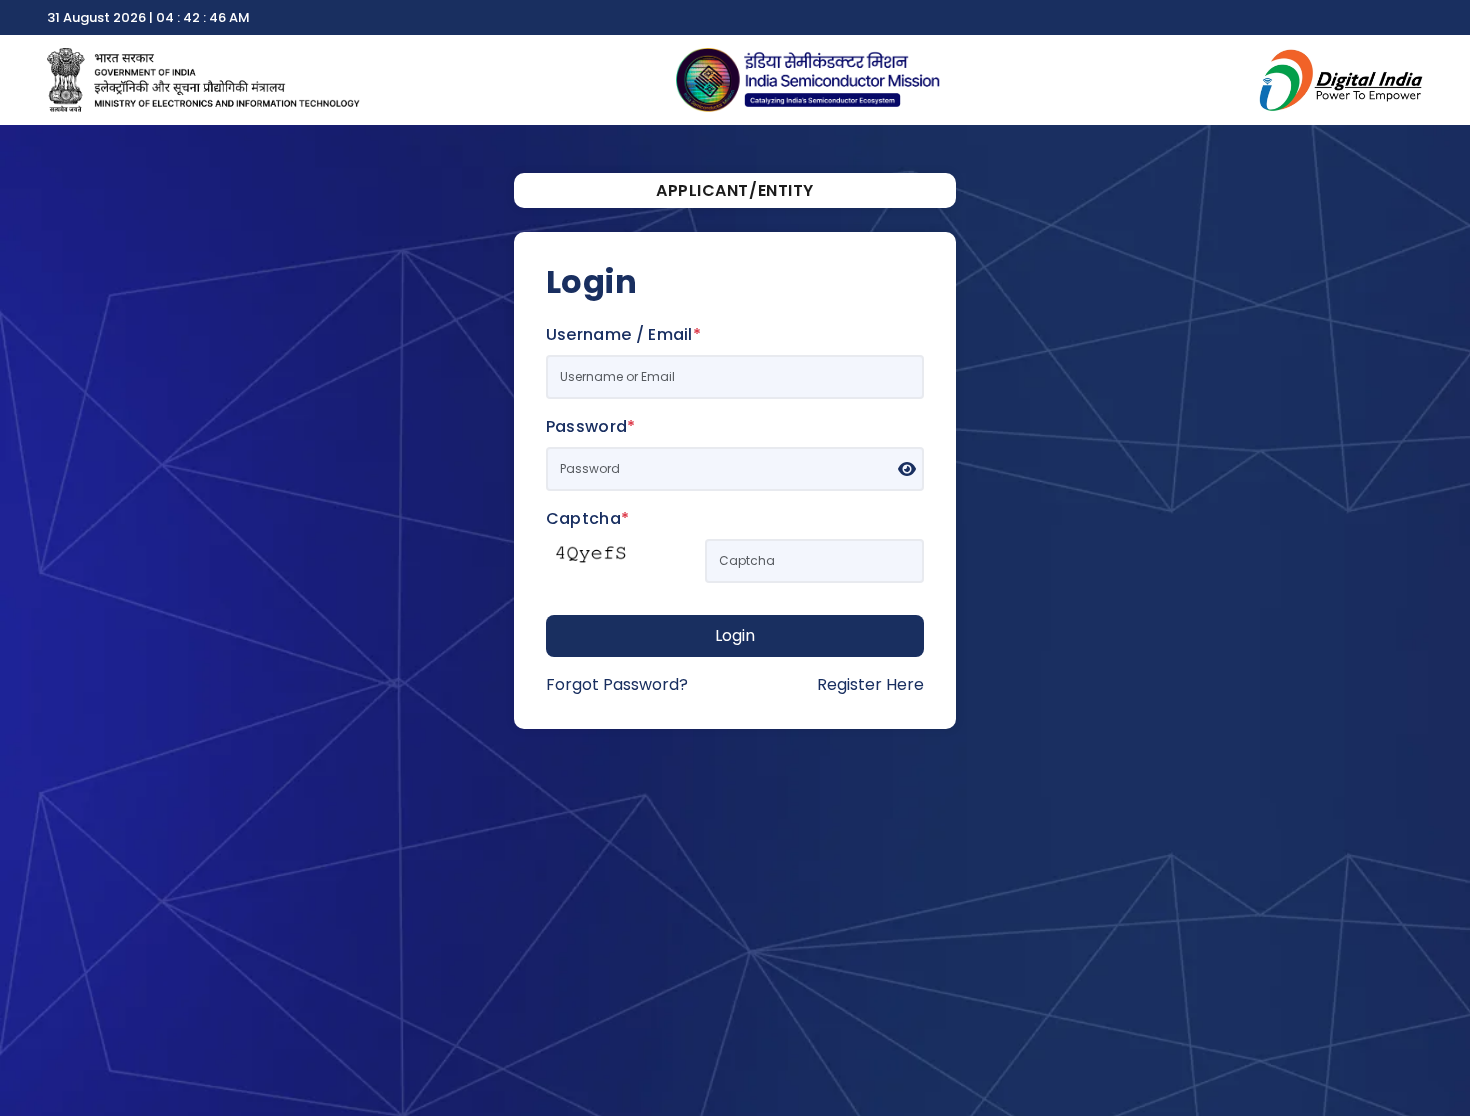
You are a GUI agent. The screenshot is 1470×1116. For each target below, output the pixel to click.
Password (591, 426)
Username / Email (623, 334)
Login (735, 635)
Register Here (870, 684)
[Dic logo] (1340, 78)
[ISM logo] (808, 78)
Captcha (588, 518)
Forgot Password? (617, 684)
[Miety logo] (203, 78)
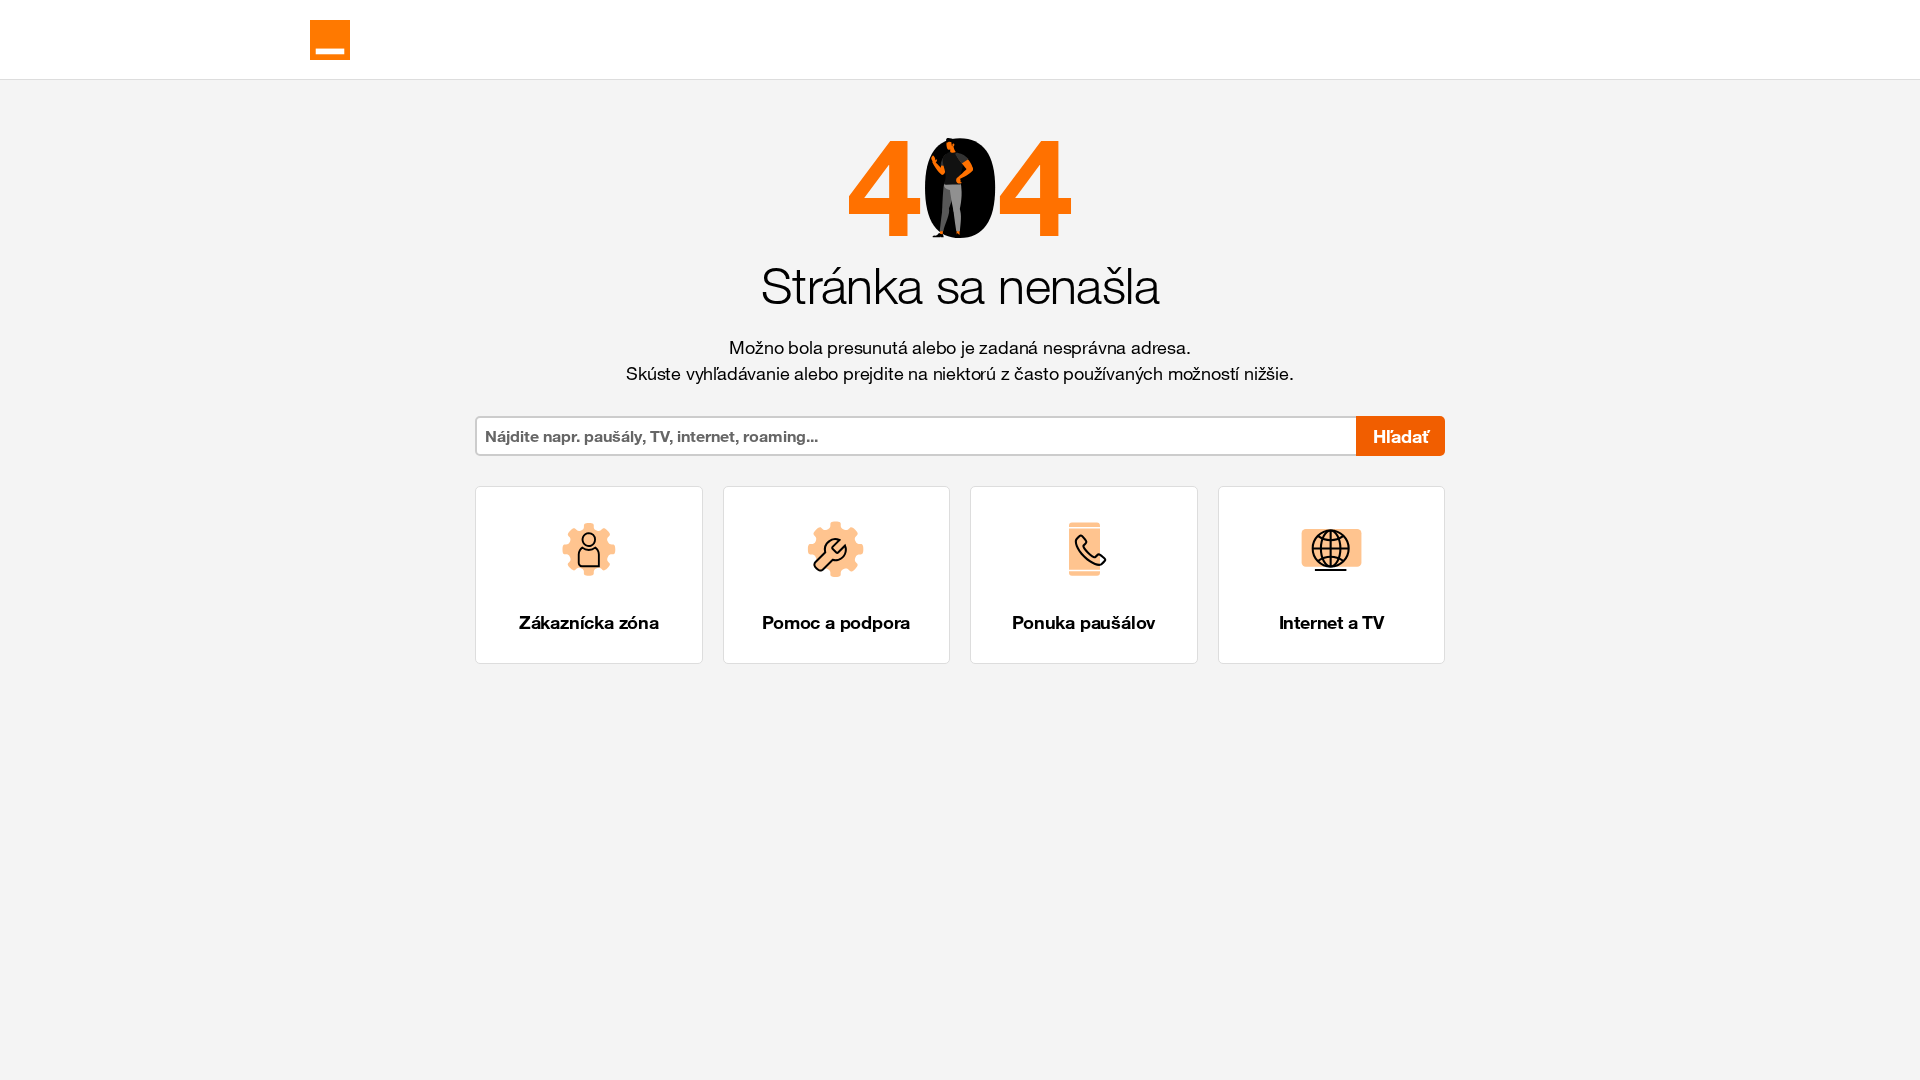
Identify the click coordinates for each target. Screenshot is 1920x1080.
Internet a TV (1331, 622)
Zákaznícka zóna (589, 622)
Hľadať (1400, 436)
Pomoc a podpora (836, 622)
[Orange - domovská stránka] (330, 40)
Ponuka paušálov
_ _ _ _ _ _ _
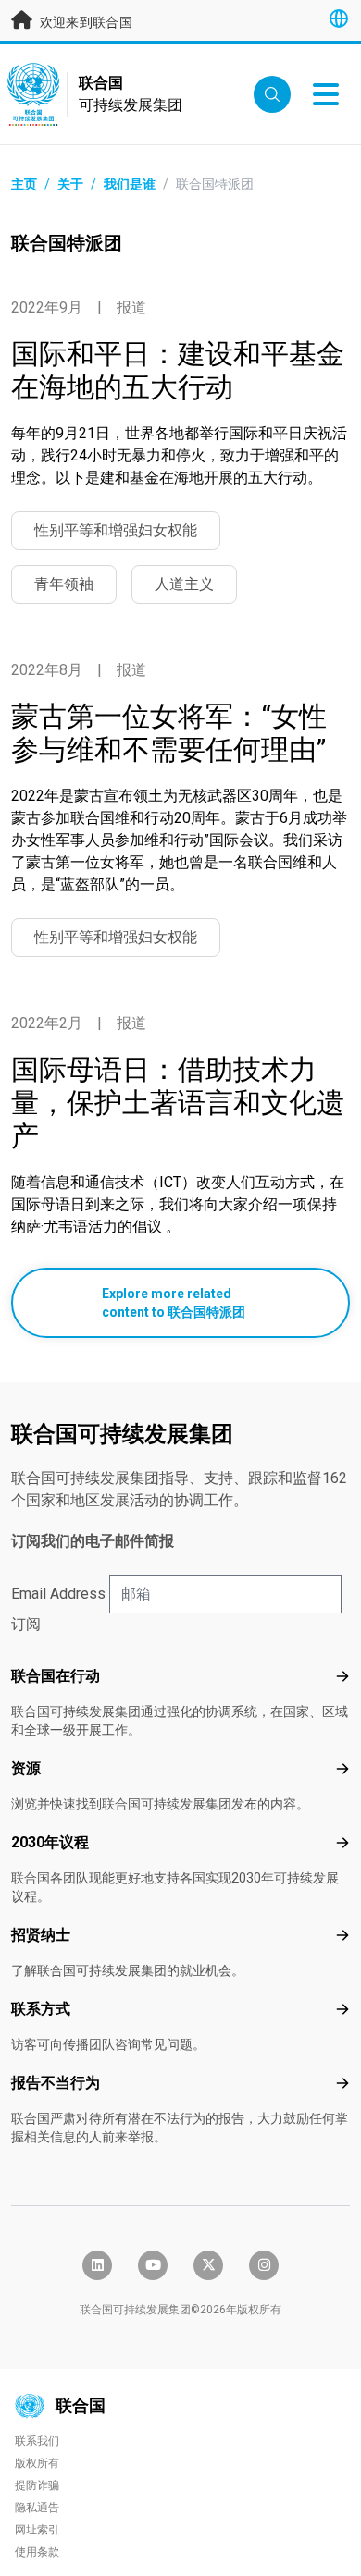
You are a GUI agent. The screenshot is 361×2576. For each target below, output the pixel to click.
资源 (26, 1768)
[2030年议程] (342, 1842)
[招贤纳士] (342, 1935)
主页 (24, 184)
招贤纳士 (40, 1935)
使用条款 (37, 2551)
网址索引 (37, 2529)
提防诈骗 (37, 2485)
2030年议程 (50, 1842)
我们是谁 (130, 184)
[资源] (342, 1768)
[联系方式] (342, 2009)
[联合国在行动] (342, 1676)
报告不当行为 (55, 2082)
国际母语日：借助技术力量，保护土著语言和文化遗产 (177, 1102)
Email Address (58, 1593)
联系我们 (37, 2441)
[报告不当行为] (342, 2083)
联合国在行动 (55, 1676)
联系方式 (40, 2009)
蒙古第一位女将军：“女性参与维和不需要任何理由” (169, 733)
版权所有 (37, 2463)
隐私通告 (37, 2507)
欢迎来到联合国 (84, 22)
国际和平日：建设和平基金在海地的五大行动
_ _ _ _ _ _ _
▶ [TASK PROMPT]:
Using the material above, transcribe exactly the lines from the one holding "[ISM logo] (808, 78)" to the one holding "Ponuka paušálov", both ends kept. Do not carry over any pictures.

▶ [ANSWER SPACE]:
[ISM logo] (808, 78)
Captcha (588, 518)
Forgot Password? (617, 684)
[Miety logo] (203, 78)
Identify the click coordinates for each target. Screenshot is 1920x1080.
Internet a TV (1331, 622)
Zákaznícka zóna (589, 622)
Hľadať (1400, 436)
Pomoc a podpora (836, 622)
[Orange - domovská stránka] (330, 40)
Ponuka paušálov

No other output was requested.